Parents and teachers at Huonville Primary School in Lae have begun building two temporary buildings to allow for more that 1400 students to return to class.
Two weeks ago, six classrooms were condemned by the Building Board and the Papua New Guinea Fire Service. The decision forced the school to send home more than 1400 students.
Last week, the school’s administration began an appeal to raise money for the construction of temporary classrooms to house the students.
The foundations have been set.
They’ve raised K20,000 for this project in two weeks. But from here on, it is starting to be a leap of faith. They don’t know where the money is going to come from to complete these two large buildings.

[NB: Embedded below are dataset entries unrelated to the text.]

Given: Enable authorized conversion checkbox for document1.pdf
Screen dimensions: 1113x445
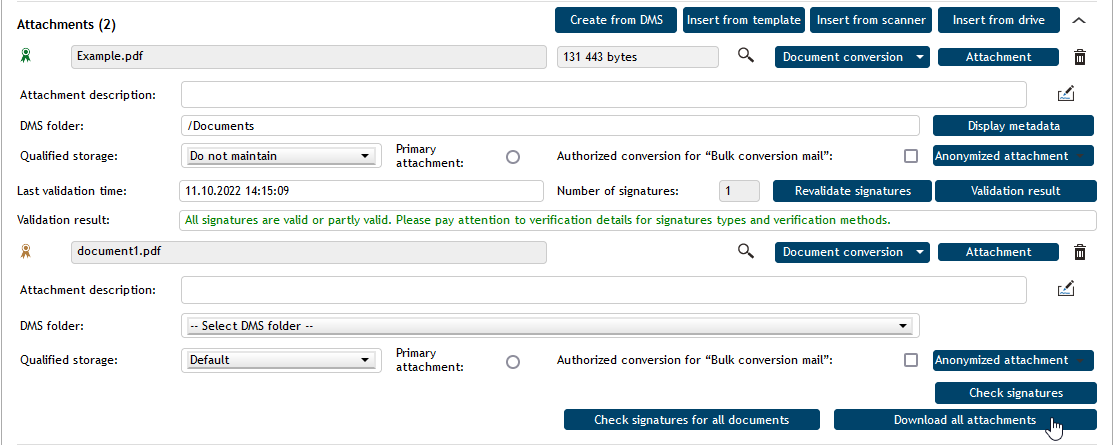Looking at the screenshot, I should pos(910,360).
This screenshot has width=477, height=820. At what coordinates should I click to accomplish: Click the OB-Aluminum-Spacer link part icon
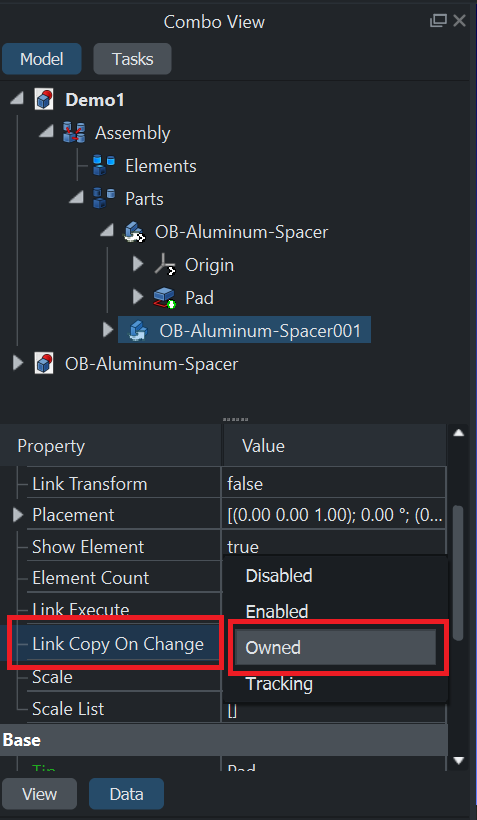click(134, 232)
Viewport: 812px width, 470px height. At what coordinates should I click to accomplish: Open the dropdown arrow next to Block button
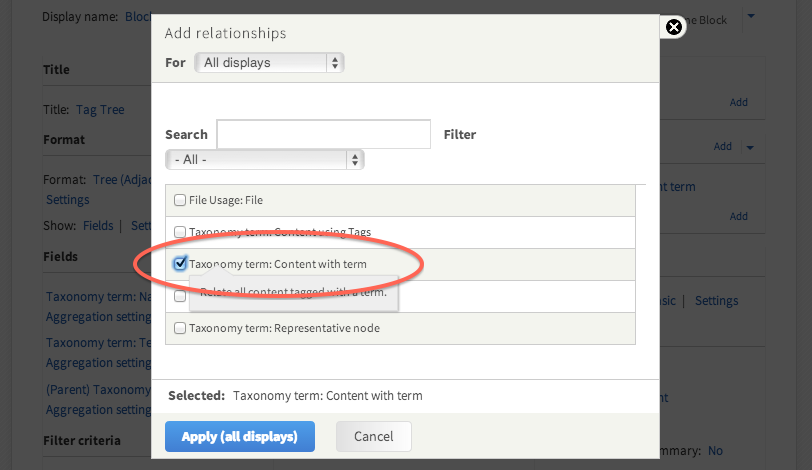coord(752,16)
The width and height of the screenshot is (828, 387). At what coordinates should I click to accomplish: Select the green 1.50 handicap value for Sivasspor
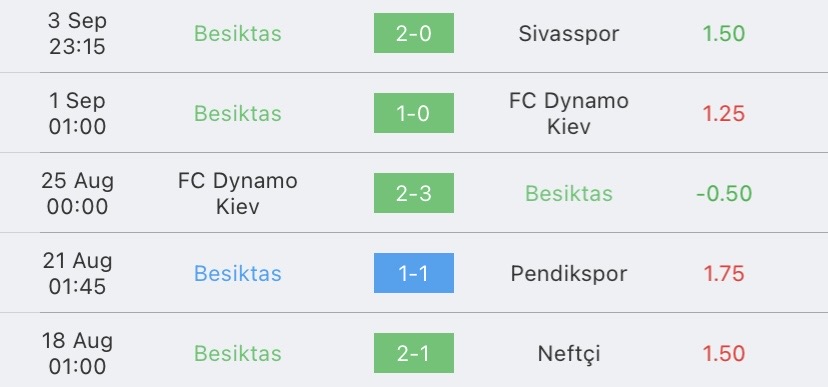723,33
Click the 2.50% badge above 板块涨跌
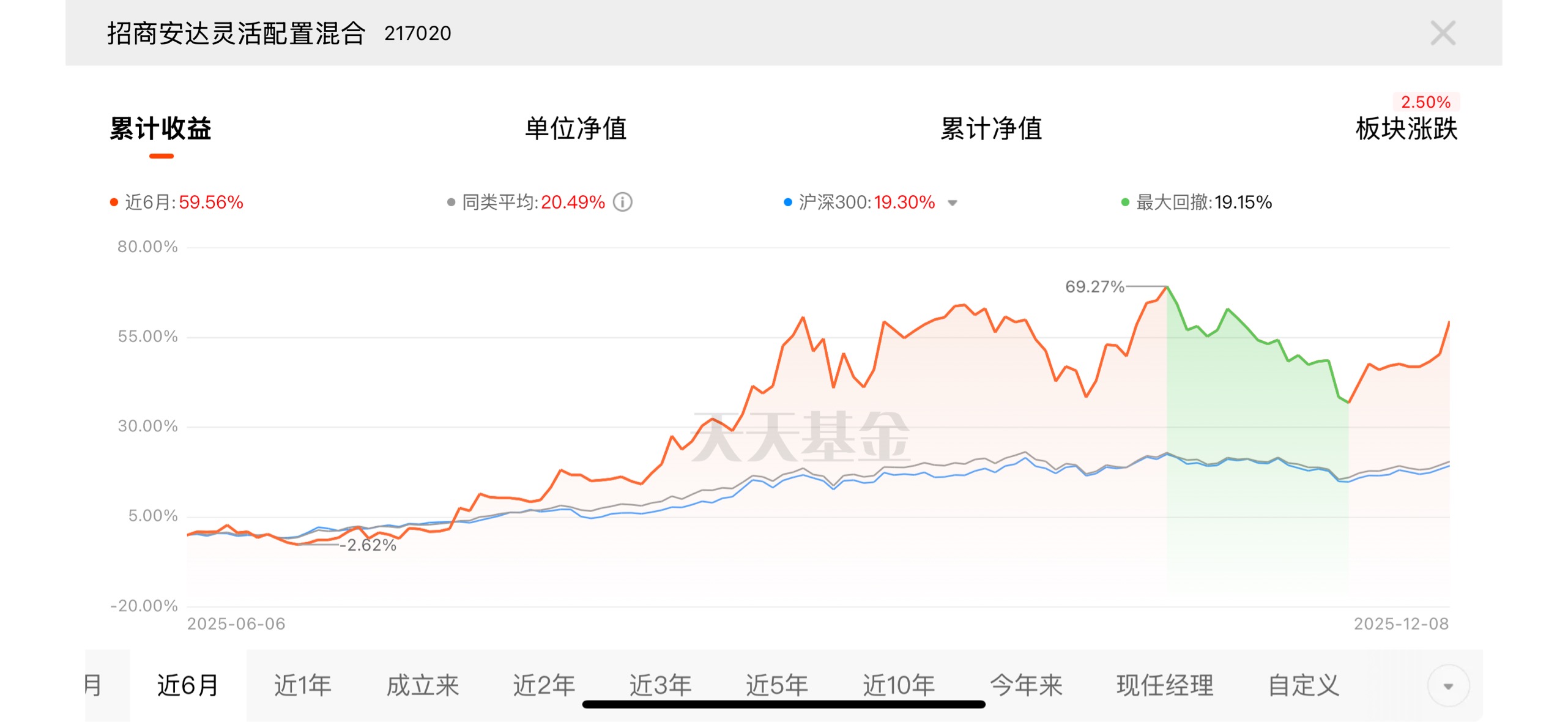Image resolution: width=1568 pixels, height=722 pixels. pos(1425,102)
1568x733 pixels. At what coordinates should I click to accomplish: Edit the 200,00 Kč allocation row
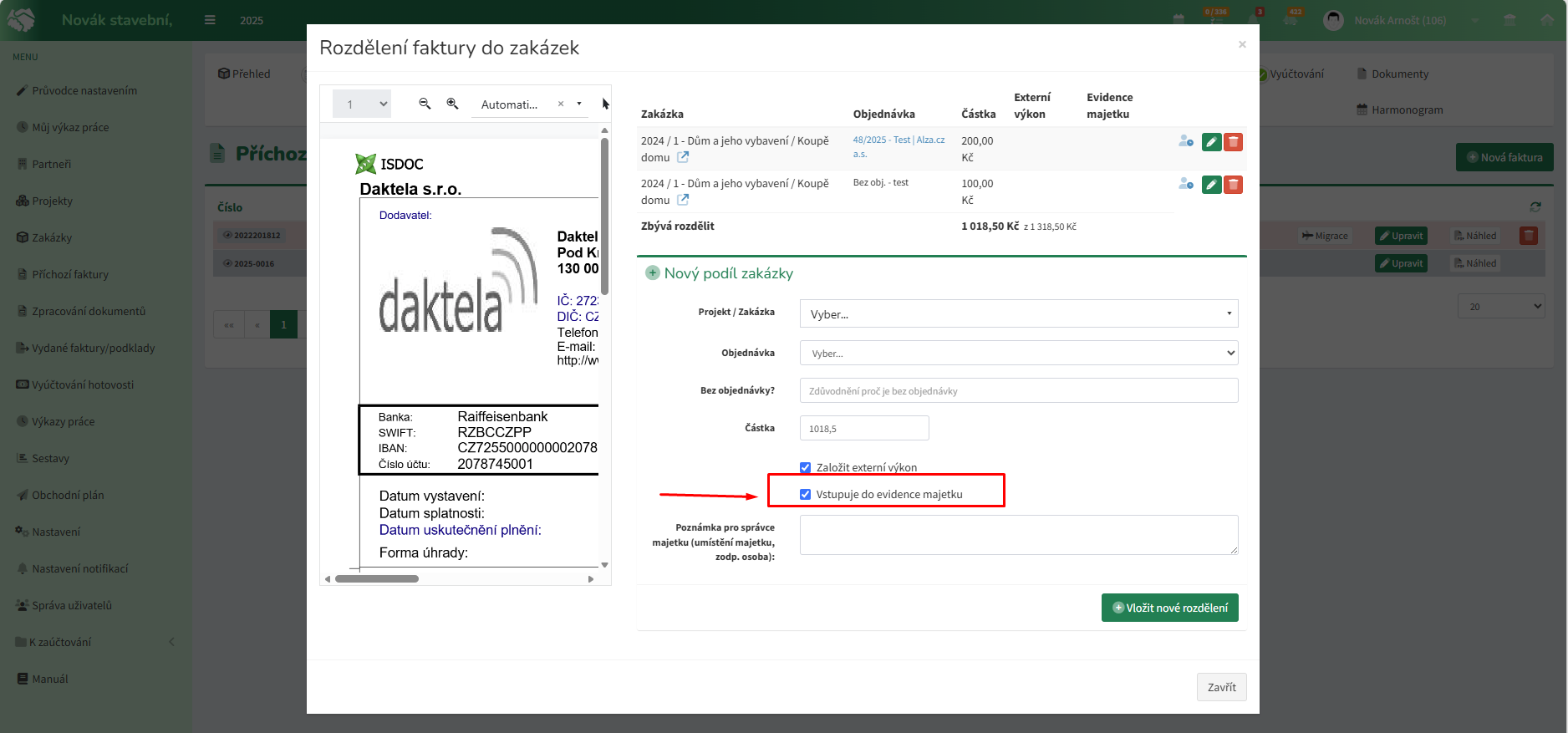[1211, 142]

“I am calling on the Governor to come here and see this for himself,” said the Chairman of the Parents and Citizen’s Association, Anton Warakai. “This is a big school.”
So far there has been no help from the Morobe Provincial Government or the National Government. The state of the school and the fact that 1400 students have been sent home is an embarrassment for the Morobe Administration.
The so called infrastructure component of the Tuitions Fee Free Education was never paid since 2013. School records show that the Education Department owes Huonville close to half a million kina. It’s the same story for schools all over Lae City.
“I have gone to the school myself. I’ve also asked for the records which I will take to the minister and push for funding,” said Lae MP, John Rosso. “It makes things hard for the school with TFF not arriving on time.”
Two weeks ago, P & C Chairman, Anton Warakai, expressed anger at the delays in the TFF saying the policy was just nor working for many schools in Lae.
“The Government is lying to us. It should come out and tell the truth.
After a lot of public pressure slamming the government over the apparent failure of the TFF in various schools all over the country, The education Minister, Nick Kuman, has come out stating that the Education Department owes Schools more than K140 million
For now, that statement is of little value to Huonville Primary, who need at least K4 million kina to replace their condemned classrooms.